**WHAT THE TASK REQUIRES:**
A line belongs in the answer if it contains "agent"; copy every such line from the entries below.

(Saved data entries)
───

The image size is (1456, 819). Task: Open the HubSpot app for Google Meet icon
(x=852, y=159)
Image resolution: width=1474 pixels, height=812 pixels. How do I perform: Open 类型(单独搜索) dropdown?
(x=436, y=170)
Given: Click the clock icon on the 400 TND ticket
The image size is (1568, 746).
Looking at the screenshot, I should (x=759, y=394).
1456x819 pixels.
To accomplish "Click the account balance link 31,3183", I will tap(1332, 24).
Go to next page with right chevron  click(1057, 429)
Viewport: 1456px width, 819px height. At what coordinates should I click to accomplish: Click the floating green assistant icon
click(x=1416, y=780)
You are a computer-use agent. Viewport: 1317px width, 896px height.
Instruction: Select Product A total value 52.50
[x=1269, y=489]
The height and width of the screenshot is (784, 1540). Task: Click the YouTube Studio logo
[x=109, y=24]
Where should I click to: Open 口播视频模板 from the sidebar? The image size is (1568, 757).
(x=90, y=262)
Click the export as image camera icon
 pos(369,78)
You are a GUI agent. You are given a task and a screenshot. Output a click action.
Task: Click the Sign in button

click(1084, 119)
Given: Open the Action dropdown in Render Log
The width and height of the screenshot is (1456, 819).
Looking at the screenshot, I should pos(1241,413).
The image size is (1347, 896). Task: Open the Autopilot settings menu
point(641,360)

───

**RESPONSE:**
You are a computer-use agent. Viewport: 1317px width, 896px height.
You are a GUI agent. You are given a task and a screenshot. Output a click action.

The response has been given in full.